Contrairement à des affirmations répandues, une hausse de la TVA ne pèserait pas plus lourdement sur les ménages pauvres que sur les ménages aisés. Les ménages pauvres consomment une part plus élevée de leurs revenus que les riches - car ils épargnent moins - mais ils consomment relativement plus de biens et services taxés à taux réduit. Au total, une hausse du taux normal pèserait globalement autant sur les riches que sur les pauvres. Dans la foulée, il faudra remodeler les trois de taux TVA qui nous font perdre des recettes.
Le principal problème d'une TVA sociale pour financer une partie de la protection sociale congolaise est son effet sur les prix et donc sur le pouvoir d'achat des congolais, déjà très atteint. Cet effet est immédiat et significatif sauf si les entreprises congolaises compriment leurs marges, ce qui est peu probable. Cet effet inflationniste de la TVA sociale limite son influence favorable sur l'emploi. Dans ces conditions, un ajustement de la TVA pour financer la Protection sociale gagnerait à demeurer contenu : de l'ordre de 1 point à 1,5 point. Appliqué à l'ensemble des taux existant (normal, réduit et super-réduit), il dégagerait tout de même entre 50 milliards et 100 milliards de FCFA.
Les marges de manœuvre en matière de fiscalité de l'épargne ne doivent pas non plus être négligées.
Par ailleurs, une taxation spéciale sur les banques congolaises (7 banques voir plus bientôt) ne devrait pas être repoussée. Au total, plusieurs milliards de FCFA pourraient être glanés sans menacer exagérément la croissance non durable du Congo. Il faut aussi mettre en œuvre une fiscalité environnementale car les entreprises dans ce domaine sont moins scrupuleuse en matière de respect de l'environnement. Mais aussi toutes les industries extractives et minières du pays doivent être mises à contribution. Et aussi les Brasseries.
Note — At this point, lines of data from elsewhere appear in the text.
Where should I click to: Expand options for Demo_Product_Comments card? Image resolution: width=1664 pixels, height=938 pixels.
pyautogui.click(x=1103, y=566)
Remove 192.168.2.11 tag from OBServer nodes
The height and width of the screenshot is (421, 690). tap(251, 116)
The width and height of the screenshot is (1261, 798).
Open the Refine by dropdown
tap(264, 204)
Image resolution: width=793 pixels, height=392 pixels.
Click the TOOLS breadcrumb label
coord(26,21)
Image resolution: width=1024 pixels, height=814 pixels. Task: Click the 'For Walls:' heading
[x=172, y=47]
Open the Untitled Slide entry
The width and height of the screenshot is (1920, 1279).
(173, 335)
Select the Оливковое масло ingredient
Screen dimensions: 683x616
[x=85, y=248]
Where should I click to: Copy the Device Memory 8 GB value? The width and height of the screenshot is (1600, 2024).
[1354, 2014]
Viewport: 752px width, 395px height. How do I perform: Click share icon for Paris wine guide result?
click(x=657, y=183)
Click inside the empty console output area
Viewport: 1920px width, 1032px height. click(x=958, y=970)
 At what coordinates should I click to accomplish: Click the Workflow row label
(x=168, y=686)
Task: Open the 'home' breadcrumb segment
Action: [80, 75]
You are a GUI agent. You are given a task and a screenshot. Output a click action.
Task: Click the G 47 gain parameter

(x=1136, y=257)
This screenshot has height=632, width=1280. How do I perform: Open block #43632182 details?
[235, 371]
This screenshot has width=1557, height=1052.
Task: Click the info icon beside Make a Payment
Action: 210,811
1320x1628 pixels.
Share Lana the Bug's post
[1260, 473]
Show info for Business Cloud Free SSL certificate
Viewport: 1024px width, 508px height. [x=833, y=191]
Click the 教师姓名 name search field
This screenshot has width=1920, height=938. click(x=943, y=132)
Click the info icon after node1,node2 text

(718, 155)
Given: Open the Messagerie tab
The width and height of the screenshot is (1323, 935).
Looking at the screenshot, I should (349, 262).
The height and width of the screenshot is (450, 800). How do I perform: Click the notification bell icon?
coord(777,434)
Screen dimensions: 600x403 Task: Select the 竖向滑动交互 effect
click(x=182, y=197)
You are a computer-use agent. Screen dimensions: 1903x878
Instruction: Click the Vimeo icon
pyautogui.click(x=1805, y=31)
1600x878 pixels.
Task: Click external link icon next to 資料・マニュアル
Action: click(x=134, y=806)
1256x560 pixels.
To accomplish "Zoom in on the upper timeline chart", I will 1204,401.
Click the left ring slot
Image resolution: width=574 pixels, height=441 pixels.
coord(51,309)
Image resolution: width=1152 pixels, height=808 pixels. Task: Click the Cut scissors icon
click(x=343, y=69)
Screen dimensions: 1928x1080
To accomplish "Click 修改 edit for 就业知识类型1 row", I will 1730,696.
D’autres recettes diverses peuvent être affectées à la Protection sociale: quintuplés le droits sur les tabacs et alcools, création d’une forte contribution sociale de solidarité des sociétés (CSSS).
D'autres pistes de financements de notre protection sociale et donc de notre modèle social consistent à : relever les taxes sur le vin, celle sur le tabac, en concentrant ces taxes "comportementales", sur les jeux, sur les véhicules de 4x4 en Diesel.
L’on peut voir d’ores et déjà des pistes fermes de financements de la Protection sociale congolaise, limitant dans la foulée les comportements déviants sources des maux des populations. Cette première « pose » s'avère être une véritable mine pour comprendre les mécanismes de financement de la protection sociale congolaise remodelée, l'évolution des dépenses, établir des comparaisons internationales.
Il nous faut être solidaire au Congo, les évènements de la vie ne laissent personnes à l’abri, c’est la raison pour laquelle le système de protection sociale existe dans tous les pays développés, vitrine du modèle social d’un pays.
Après la réforme de la Protection sociale, des retraites, les économies significatives doivent aujourd'hui être dégagées pour assainir et remodeler le secteur le secteur de la santé, où les acteurs sont rarement incités à modérer et revoir leurs comportements.